Locate every line below that contains the string "next" and copy each of those lines. Case is significant.

[Start Dataset extract]

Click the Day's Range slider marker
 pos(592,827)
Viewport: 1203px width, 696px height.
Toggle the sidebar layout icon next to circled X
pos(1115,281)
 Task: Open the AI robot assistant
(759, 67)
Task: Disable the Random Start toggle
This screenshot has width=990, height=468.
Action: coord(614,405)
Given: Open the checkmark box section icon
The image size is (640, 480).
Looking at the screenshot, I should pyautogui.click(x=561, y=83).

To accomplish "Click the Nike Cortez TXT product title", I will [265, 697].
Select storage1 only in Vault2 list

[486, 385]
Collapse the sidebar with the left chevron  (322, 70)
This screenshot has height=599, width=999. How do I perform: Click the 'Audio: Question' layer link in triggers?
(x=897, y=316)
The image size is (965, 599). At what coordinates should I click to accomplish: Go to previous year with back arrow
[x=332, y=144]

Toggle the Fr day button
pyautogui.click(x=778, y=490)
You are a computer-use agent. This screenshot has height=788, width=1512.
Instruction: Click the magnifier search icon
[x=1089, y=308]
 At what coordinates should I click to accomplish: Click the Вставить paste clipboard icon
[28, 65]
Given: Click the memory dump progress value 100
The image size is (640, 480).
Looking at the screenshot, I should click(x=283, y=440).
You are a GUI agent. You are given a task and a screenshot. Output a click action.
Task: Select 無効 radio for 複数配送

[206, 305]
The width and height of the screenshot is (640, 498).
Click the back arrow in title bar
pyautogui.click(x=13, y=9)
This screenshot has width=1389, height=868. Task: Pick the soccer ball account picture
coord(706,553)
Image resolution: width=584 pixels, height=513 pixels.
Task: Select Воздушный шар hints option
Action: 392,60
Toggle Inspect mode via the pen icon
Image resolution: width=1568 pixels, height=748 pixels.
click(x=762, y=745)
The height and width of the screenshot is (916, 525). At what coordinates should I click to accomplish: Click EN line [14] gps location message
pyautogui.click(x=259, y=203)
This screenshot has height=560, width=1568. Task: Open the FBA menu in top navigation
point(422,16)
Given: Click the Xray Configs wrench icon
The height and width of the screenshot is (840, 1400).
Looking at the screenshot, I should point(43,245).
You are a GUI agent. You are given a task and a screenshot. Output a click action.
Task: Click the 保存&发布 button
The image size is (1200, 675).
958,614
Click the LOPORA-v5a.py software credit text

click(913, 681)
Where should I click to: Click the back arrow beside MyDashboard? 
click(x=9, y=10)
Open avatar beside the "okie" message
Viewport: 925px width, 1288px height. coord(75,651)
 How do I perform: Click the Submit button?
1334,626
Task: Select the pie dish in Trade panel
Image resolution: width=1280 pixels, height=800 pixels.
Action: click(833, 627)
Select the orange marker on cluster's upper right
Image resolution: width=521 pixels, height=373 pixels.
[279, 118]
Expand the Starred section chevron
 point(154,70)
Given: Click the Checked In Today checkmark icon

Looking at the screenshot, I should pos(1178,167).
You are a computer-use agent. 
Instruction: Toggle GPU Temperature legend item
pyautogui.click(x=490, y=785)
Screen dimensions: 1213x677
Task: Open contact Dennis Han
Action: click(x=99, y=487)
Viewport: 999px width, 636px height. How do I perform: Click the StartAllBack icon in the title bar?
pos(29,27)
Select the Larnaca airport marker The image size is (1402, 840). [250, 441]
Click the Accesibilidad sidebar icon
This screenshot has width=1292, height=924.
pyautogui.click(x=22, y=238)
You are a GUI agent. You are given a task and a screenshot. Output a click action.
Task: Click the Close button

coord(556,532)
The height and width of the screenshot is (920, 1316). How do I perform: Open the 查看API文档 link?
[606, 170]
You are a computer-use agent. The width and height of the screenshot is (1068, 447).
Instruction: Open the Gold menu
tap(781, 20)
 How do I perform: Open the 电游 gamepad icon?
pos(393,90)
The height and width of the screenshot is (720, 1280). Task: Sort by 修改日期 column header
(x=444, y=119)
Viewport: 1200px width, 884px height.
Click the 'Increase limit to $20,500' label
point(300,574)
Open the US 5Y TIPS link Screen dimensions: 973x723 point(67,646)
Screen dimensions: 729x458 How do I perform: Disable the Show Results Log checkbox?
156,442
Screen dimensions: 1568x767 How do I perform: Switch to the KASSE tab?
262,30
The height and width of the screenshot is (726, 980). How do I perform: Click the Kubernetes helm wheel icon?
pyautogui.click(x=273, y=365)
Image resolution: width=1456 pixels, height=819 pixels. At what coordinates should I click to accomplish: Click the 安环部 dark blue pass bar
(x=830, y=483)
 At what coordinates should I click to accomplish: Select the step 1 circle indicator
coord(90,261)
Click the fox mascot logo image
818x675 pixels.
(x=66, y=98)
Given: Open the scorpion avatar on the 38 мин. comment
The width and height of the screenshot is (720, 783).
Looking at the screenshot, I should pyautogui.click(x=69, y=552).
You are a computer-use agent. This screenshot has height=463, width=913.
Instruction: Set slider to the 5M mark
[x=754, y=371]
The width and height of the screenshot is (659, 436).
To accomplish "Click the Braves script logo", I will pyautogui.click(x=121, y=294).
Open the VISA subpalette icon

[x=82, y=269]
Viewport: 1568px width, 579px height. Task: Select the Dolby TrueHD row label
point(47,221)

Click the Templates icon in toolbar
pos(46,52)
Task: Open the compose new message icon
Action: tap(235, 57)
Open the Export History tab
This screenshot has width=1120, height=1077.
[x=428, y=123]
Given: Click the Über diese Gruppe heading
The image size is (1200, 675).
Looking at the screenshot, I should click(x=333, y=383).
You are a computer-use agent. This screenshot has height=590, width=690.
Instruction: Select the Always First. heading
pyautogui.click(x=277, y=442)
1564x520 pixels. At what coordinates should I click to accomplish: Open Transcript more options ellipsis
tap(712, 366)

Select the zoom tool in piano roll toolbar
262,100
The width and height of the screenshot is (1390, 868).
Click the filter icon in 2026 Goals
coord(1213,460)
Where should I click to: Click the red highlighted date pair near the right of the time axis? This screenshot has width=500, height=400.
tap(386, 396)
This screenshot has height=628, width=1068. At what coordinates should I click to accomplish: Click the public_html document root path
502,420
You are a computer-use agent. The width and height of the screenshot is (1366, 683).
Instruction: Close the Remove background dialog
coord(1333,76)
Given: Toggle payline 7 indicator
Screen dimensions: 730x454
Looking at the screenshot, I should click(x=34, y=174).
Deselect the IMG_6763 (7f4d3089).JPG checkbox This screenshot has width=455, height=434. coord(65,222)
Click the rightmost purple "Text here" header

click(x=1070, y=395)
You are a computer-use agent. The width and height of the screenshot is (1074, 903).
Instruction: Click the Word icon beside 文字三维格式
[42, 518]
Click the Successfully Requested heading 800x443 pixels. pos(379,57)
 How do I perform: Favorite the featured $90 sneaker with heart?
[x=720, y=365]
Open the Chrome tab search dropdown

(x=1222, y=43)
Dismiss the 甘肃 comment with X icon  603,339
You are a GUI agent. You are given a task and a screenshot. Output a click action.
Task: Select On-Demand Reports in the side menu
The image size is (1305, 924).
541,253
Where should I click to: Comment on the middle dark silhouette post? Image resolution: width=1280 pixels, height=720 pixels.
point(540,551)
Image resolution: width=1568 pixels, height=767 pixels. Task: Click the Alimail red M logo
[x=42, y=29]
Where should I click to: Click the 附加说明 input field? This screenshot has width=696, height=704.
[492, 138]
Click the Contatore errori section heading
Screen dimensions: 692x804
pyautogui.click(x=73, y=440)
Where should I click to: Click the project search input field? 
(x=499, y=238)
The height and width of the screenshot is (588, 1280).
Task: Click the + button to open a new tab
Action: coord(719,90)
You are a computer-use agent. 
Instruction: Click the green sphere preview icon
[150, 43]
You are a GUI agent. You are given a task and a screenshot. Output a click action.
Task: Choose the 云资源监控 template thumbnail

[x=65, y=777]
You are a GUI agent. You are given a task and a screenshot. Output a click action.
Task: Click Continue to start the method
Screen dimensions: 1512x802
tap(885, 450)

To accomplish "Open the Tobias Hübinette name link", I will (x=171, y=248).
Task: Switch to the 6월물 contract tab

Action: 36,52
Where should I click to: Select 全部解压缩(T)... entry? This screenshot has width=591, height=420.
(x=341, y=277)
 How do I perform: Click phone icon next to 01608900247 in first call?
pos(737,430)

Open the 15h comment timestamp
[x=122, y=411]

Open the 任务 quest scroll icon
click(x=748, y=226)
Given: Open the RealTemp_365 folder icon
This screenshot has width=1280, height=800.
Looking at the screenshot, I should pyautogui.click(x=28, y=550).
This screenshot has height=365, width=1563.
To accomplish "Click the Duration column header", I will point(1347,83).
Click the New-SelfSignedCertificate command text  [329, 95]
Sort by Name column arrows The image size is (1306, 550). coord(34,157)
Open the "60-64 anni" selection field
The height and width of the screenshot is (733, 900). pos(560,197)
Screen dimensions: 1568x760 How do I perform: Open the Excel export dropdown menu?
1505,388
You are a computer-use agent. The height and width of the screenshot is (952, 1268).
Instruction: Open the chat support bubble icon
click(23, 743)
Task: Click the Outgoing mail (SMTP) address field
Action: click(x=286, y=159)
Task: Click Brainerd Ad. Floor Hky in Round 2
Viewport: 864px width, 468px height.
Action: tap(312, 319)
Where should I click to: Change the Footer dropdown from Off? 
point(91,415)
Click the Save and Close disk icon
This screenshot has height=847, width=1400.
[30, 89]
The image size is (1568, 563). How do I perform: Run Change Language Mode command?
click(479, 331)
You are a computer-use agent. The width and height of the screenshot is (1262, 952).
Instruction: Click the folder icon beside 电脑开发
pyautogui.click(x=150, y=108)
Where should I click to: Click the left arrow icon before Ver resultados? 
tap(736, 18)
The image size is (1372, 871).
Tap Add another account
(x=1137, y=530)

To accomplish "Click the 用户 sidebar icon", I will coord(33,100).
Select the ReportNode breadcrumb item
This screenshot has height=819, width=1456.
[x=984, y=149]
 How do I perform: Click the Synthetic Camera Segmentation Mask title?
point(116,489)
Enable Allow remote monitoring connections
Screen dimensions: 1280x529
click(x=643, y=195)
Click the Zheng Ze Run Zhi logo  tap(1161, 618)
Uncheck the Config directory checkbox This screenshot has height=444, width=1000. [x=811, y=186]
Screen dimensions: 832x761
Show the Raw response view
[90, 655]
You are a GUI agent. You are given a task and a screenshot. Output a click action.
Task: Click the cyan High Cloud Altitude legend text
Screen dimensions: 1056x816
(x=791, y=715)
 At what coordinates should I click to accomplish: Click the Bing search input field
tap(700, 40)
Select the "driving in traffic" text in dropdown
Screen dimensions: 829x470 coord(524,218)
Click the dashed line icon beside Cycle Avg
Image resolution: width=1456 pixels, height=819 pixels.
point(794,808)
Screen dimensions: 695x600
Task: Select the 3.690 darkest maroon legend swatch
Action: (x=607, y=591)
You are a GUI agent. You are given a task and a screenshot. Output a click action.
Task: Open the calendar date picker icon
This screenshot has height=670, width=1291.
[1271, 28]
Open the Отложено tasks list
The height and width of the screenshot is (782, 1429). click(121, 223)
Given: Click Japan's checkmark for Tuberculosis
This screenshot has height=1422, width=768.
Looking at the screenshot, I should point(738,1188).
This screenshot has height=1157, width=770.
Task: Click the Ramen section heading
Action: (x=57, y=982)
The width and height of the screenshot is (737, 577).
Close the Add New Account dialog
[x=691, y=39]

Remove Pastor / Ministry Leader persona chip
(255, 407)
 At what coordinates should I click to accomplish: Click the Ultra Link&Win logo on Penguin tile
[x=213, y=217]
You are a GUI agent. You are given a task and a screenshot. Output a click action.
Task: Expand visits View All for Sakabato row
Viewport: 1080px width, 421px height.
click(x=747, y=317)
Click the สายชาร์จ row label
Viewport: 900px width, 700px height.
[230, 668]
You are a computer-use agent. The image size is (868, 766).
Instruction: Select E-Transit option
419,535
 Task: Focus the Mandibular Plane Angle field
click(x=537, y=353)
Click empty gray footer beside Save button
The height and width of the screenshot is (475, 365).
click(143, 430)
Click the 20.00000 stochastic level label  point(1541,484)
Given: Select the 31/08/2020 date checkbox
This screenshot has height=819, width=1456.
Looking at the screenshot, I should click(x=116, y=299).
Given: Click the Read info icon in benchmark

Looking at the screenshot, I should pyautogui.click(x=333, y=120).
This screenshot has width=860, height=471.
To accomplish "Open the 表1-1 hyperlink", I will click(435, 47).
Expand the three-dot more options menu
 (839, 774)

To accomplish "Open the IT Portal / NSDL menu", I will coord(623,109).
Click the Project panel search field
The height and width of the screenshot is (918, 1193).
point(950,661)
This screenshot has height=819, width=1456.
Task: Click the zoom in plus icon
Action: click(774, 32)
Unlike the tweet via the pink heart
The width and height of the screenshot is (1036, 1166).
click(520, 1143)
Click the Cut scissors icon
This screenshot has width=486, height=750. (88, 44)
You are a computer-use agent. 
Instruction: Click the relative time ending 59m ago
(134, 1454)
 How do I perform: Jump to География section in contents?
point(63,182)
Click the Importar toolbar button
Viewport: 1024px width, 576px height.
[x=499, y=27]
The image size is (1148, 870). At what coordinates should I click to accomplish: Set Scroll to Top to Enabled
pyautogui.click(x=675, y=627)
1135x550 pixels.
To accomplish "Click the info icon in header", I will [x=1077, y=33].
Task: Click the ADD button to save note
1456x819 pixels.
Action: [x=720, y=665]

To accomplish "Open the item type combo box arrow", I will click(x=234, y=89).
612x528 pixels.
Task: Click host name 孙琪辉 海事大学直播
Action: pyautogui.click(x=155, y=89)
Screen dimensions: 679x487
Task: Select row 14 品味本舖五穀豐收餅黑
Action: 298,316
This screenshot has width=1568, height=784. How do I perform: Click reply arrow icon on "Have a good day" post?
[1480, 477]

[End Dataset extract]

Output of the task
Toggle the sidebar layout icon next to circled X
 How do I perform: Click phone icon next to 01608900247 in first call?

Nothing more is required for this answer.